Responsabile per eccellenza della testimonianza e punto di vista critico sulle conseguenze derivate dai fatti è il coro, in genere la voce del popolo, che all’unisono riflette sulle implicazioni morali e politiche dei singoli avvenimenti, conducendo così lo spettatore alla catarsi, la purificazione-liberazione cioè dalle passioni o dalle paure contingenti, resa possibile dal fatto di vederle rappresentate di fronte a sé, al centro della scena.
Il luogo dove questo scambio si esplicita ne amplifica decisamente la spinta e il senso, complice la circonferenza dello spazio-cerchio, un grande occhio simbolico dove tutti non solo possono democraticamente assistere allo stesso modo all’azione ma vedersi e percepirsi gli uni con gli altri come parti di un’unica comunità.
Sopra di noi nient’altro che il cielo, intorno a noi la natura così com’è. Quello del theatron dunque è un luogo aperto, scoperchiato, privo di limiti strutturali se non quelli funzionali all’entrata e all’uscita di pubblico e artisti. In quel luogo però ci si ferma, si compie la scelta di essere lì, insieme a qualcuno di uguale e diverso da noi, che in quel momento decide di compartecipare della nostra esperienza. Per capire meglio la profondità di questo meccanismo apparentemente labile, usiamo ancora le splendide parole di Barthes:
“La natura offre alla scena l’alibi di un altro mondo, la sottomette a un cosmo che la sfiora con i suoi riflessi imprevisti. L’immersione dello spettatore nella polifonia complessa del teatro en plein air (sole che si nasconde, vento che si alza, uccelli che volano via, rumori della città, fresche correnti) restituisce al dramma la singolarità miracolosa di un evento che ha luogo una sola volta. La potenza del teatro en plein air dipende dalla sua fragilità: lo spettacolo non è più un’abitudine o un’essenza, è vulnerabile come un corpo che vive hic et nunc, insostituibile, che può tuttavia morire in un istante. Da qui deriva il suo potere di lacerazione, ma anche il dono della sua freschezza, che purifica le scene dalla polvere, l’attore dal suo mestiere, i costumi dal loro artificio, e fa di tutto ciò l’insieme aleatorio di una bellezza che crediamo di non poter più vedere così ordinata”
Lo spettacolo quindi come organismo vivo, atto generativo, fragile e vulnerabile perché imprevedibile nello scambio dell’incontro tra attore e spettatore, in cui chiunque in qualsiasi momento può interrompere, modificare, condizionare, direbbero i critici più contemporanei, la temperatura dell’azione.

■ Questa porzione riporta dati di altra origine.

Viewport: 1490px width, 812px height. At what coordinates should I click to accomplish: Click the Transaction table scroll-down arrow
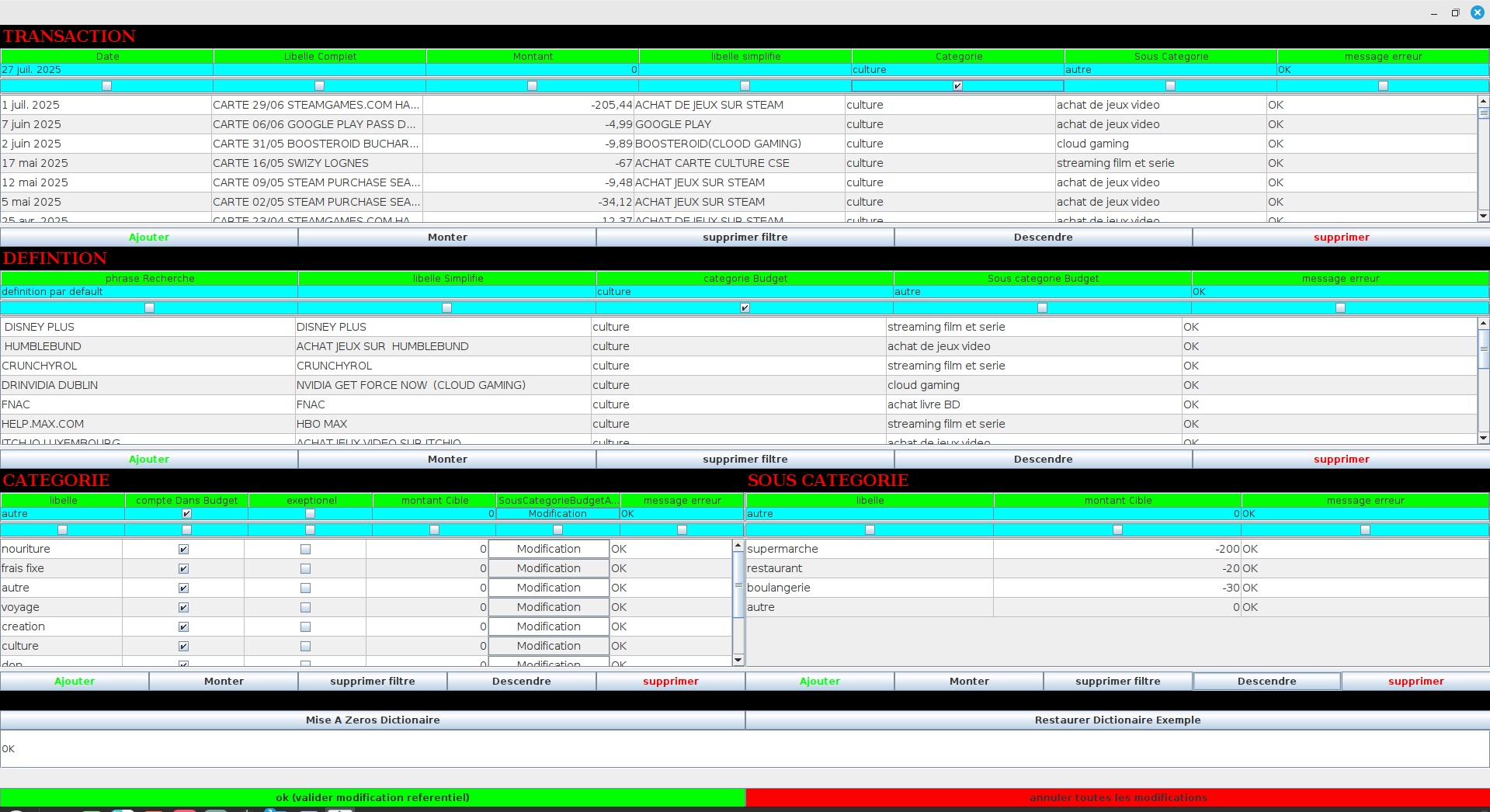(x=1483, y=216)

Attore e spettatore sono il centro di quest’esperienza viva, senza la loro compresenza il teatro non esisterebbe. Lo riassume con chiarezza l’antropologo Piergiorgio Giacché:
“Non è possibile a teatro sentirsi solo – come può avvenire o si può avvertire al cinema, anche quando si è in tanti. Il ‘pubblico’ a teatro è un NOI che non si riesce a eliminare nemmeno quando ciascun spettatore celebra e crede alla sua singolarità.
La sua sensazione e opinione è singolare, ma la sua partecipazione è corale anche quando come nella nostra epoca – non c’è più una collettività sociale sostanziosa e sostenuta dai singoli.
Il teatro – sia pure per anacronismo ma ancora di più per immanenza e fisicità – riproduce il corpo del pubblico e lo impone ad ogni singolo spettatore, che lui lo voglia o no; e questa sensazione di appartenenza fa parte della fruizione e la influenza ed a volte diventa determinante”
Accedere agli interrogativi del vento e delle stelle, sostituire la materia cerebrale con la corporeità, diventare noi. Il teatro è un cerchio che si può disegnare dappertutto. Cominciamo.